Ormen Lange and Snøhvit, which came on stream in 2008, are the pride of Norway’s StatoilHydro. The energy giant reckons that they set the agenda for low-environmental impact work in northern waters. Ormen Lange carries gas from a set of wells in the North Sea nearly seventy miles to land, while Snøhvit up in Norway’s Arctic seas off Hammerfest carries gas ninety miles. Two of StatoilHydro’s senior engineers, Jan Inge Dalane and Roald Byhre Sirevaag, talked over the basics with me.
Down beneath the water is a big steel frame (around seventy to a hundred feet across) that is fixed to the seabed and connected to the wells, with sloping edges to stop trawlers snagging their gear. To operate the system, you need a pipe to carry the gas away and others to take electric power, control signals and anything you might need to add to the flow (to stop water in the pipe freezing, for example). Subsea wells aren’t unusual—StatoilHydro alone has almost 500 around the world—but such long tiebacks to shore are special.
One of StatoilHydro’s
goals is to make even longer tiebacks possible. The biggest problem was a surprise to me. “We need to develop power transmission systems,” explains Sirevaag. “You can use AC power up to some hundred kilometers, but you can’t use it for longer distance. You need to go to a DC system and quite a significant development effort is needed to make that happen.” Pumps or compressors placed on the seabed to push oil or gas to the shore will need lots of power. In the future, it may be possible to carry oil over a hundred miles and gas two or three hundred miles like this.
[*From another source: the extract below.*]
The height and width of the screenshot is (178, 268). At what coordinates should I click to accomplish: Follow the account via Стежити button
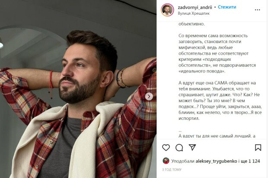(x=227, y=7)
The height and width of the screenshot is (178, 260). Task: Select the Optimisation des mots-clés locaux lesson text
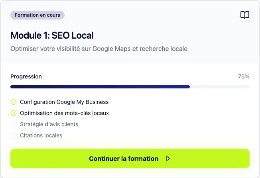coord(64,113)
That would enable oil and gas to be taken away from under the ice, even in deep water, provided drill ships could break through the ice for long enough to install and maintain the equipment. Thick, permanent ice is a different matter.
“What happens if you are under ice for nine months of the year?” asks Paulin. “And what do you do to work over your wells or correct something or repair something? That’s a challenge. In the Gulf of Mexico and other places where they do very deep water subsea installation, if you want to put a clamp on a pipeline or cut out a section of pipeline and weld it in, those things all can be done using remote vehicles. If you are covered with ice, how are you going to do that? You’d better think about it because you need to prove that you could do that in the Arctic.”
The alternative is to build a floating structure that can face icebergs and ice, rather than hide from them under the sea. No one has done that in the Arctic yet, but one answer has taken shape not so far from Paulin’s office. Out on Newfoundland’s Grand Banks is the White Rose field where two floating oil platforms connect to wells 400 feet deep in the waters beneath them. They don’t face heavy ice, but they do have to deal with giant icebergs that come wandering down from Greenland, the kind of iceberg that sank the Titanic just 375 miles from the shore here. The platforms have been designed so that when a big iceberg approaches, they can shut down the flow of oil, disconnect a flexible riser coming up from the well on the sea bottom, and move to safety. Since starting work in 2005 they haven’t had to flee from an iceberg once, though they were on high alert in 2008. That’s partly because there is an earlier line of defense. Powerful tugs are on standby to go out and lasso incoming icebergs by circling them with a giant rope. Although icebergs easily weigh over a million tons, a slow steady pull over a few miles of drift can put them on a safe course. But this is not an option where icebergs mingle with heavy ice in the High Arctic.